O segmento de combustíveis e energia voltados para o consumo nas residências teve alta de 4,62%. O gás de botijão, por exemplo, subiu 2,60% no período.
A energia elétrica residencial teve alta de 5,44% no período devido à mudança na bandeira tarifária da conta de luz no início de junho.
As medidas tomadas pelo governo federal para garantir redução do preço dos combustíveis na bomba dos postos de gasolina não tiveram impacto imediato na prévia da inflação. Os combustíveis para veículos tiveram alta de 5,94% no período.
O diesel, cujo preço foi o estopim para o movimento de paralisação, subiu 3,06% no IPCA-15 de junho.
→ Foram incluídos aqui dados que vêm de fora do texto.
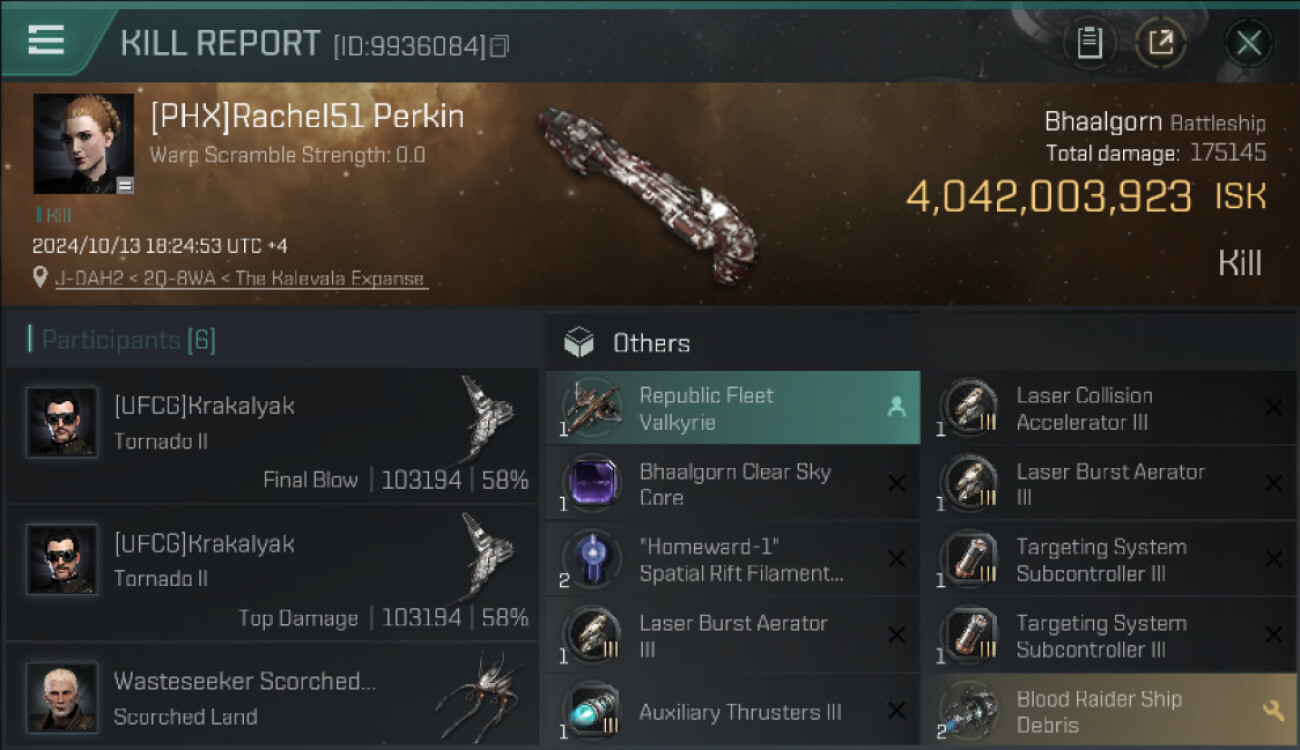The height and width of the screenshot is (750, 1300).
Task: Select Krakalyak Final Blow participant row
Action: tap(272, 436)
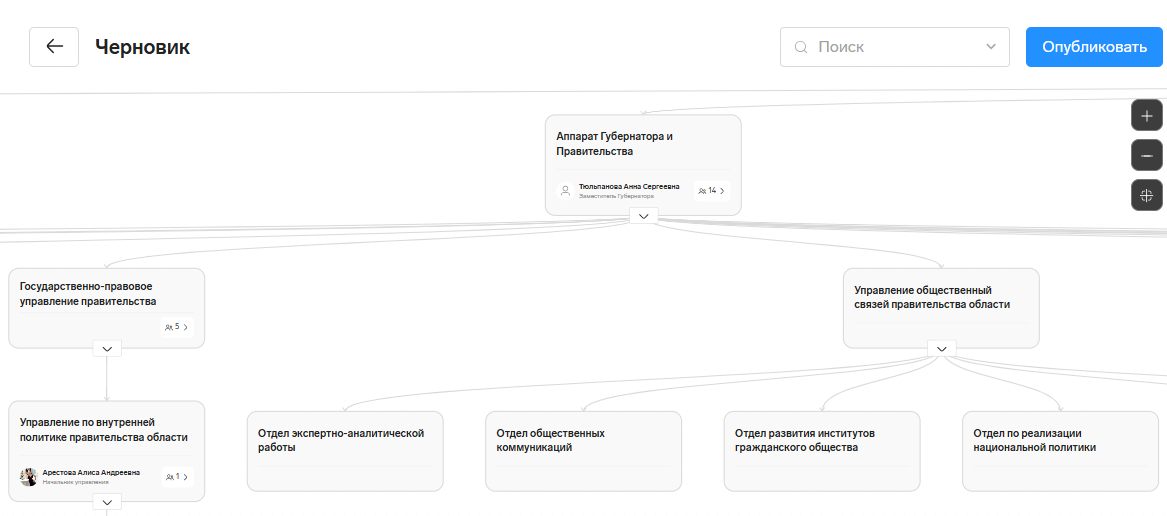
Task: Click the back arrow button
Action: (54, 47)
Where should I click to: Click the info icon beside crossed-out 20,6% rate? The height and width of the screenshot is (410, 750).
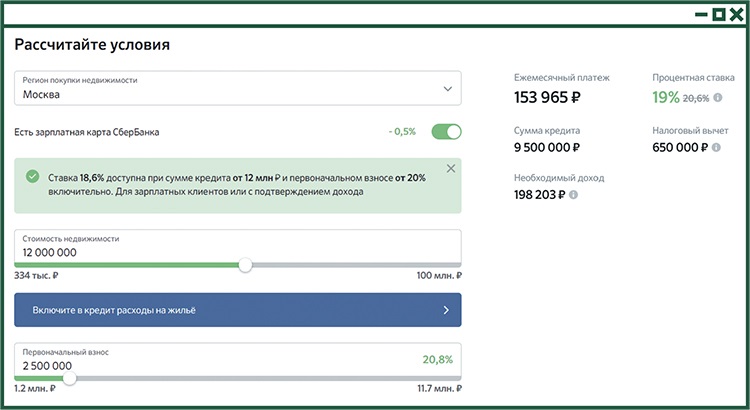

A gasolina sozinha teve alta de 6,98%. O etanol (2,36%) e o GNV (1,44%) também encareceram.
Para o cálculo do IPCA-15, os preços foram coletados entre 16 de maio a 13 de junho de 2018 e comparados com os vigentes de 14 de abril a 15 de maio de 2018. O indicador refere-se às famílias com rendimento de 1 a 40 salários mínimos e abrange as regiões metropolitanas do Rio de Janeiro, Porto Alegre, Belo Horizonte, Recife, São Paulo, Belém, Fortaleza, Salvador e Curitiba, além de Brasília e Goiânia.
O IPCA (Índice Nacional de Preços ao Consumidor Amplo), que mede a inflação oficial do País, já havia dobrado em maio - ficou em 0,4% -, impactado pela paralisação, sentida sobretudo no preço dos alimentos. Mas o IBGE informou quando divulgou o índice que, como o movimento ocorreu na última semana do mês, os reflexos devem ser sentidos também no IPCA de junho.